Teaching languages to friends
I started working on Kommit in March 2020, and now that it's March 2021 I find myself reflecting on what has happened in the past year.
The app was conceived as a way to study languages orally rather than visually, hearing words and phrases rather than 'looking at them' on a screen, because to me this more closely represents what happens while speaking. Unlike many previous projects, I didn't stop at personal utility — I also imagined using it to share my accumulated language experience with others. At the same time, I was in Brazil when COVID-19 was starting to have global impacts and taking away my primary income source, so I had an idea to help Brazilians learn English because there is demand. My proposition was as follows:
- one-on-one informal exchanges rather than formal lessons
- create flashcards with words and phrases from conversations, curiosity, and mistakes
- I do the work of writing so that the student can relax and focus on the dialogue
- the only 'homework' is spending a few minutes each day playing the app's memory game while recalling and pronouncing out loud
- we collaborate if the student is comfortable—I write in the target language on the front, they write in their native language on the back
- over time the student builds vocabulary, speaking experience with me, mouth muscle practice repeating out loud with the app
This was way less popular than I imagined it would be. Most students faded out after a few weeks and I'm not really sure why. Maybe it was the business model (pay what you want after three weeks), maybe the app wasn't sexy (black and white, crude prototype-y interface, no gamification), maybe the moment was difficult (pandemic, zoom overload, hardship, lack of energy/space/motivation). In any case, I regret nothing and gained a lot of valuable experience through this endeavour. In total I worked with about 20 people over a period of a few months.

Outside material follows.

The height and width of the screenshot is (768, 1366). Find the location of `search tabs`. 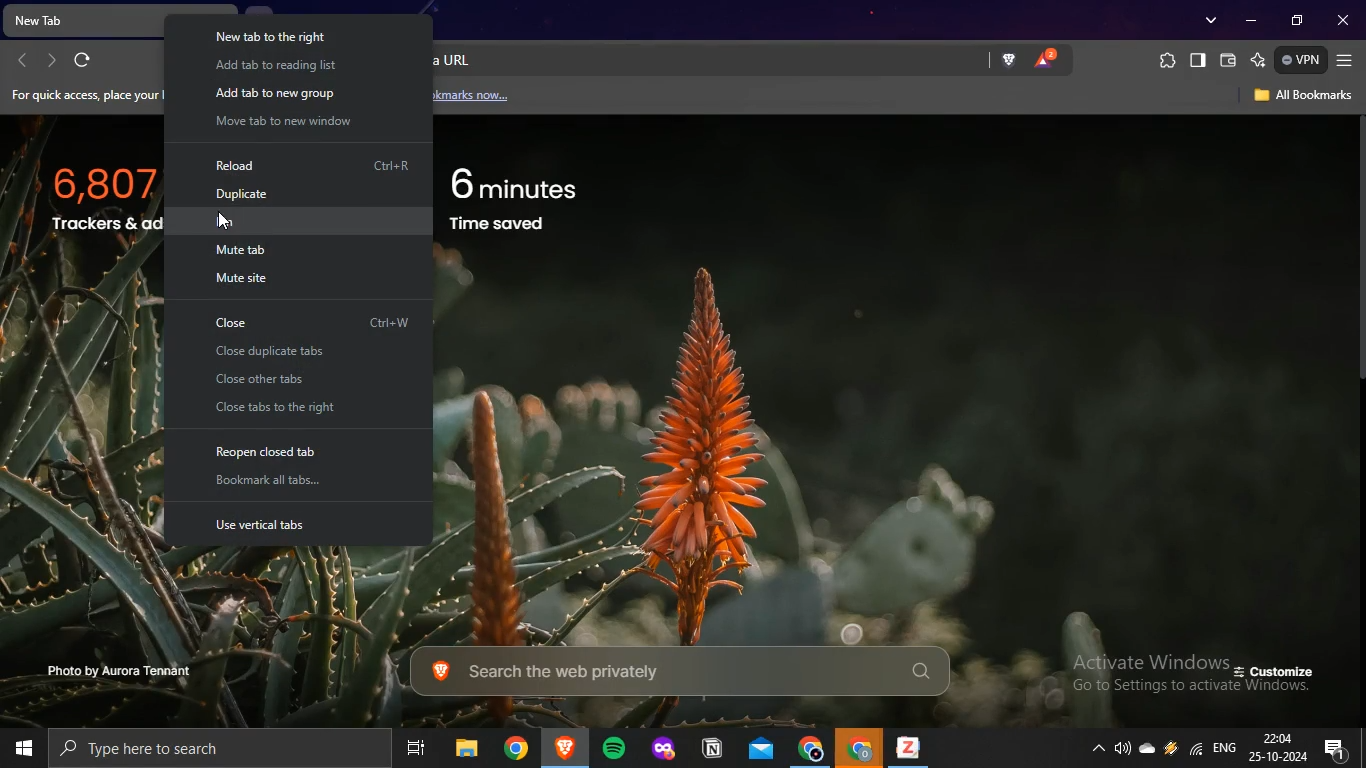

search tabs is located at coordinates (1209, 21).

More interesting was what happened when I tried it for fun with some friends:
- Khokha from Egypt augmented her English vocabulary by many, many words, which is significant when your main language is right-to-left with a non-latin script, and when you have only infrequent exposure to the target language. She taught me a lot of Egyptian Arabic.
- Fósforo from Brazil relentlessly challenged himself to learn new words and work on English pronunciation. We had many long and hilarious conversations with lots of jokes and laughing. He helped me with learning Portuguese.
- Marie from France, who is a very analog person and skeptical of technology, gave it a try in English but exclusively to learn "strange words". I augmented my esoteric vocabulary in French.
- Miguel from Mexico, who didn't speak much French, was able to converse within a few months. He made extra effort to look at song lyrics, write in a notebook, ask questions, try to speak without fear of mistakes.
What they all have in common is that I told them from the start they would not need to pay for it, and that I would do it as fellowship, not as commerce. I'm very proud of their progress—our progress—and it warms my heart to know that we worked together to create these new possibilities. There is a lot of richness in these exchanges: we can both learn and teach and share and improve simultaneously, and this is beautifully, sublimely human.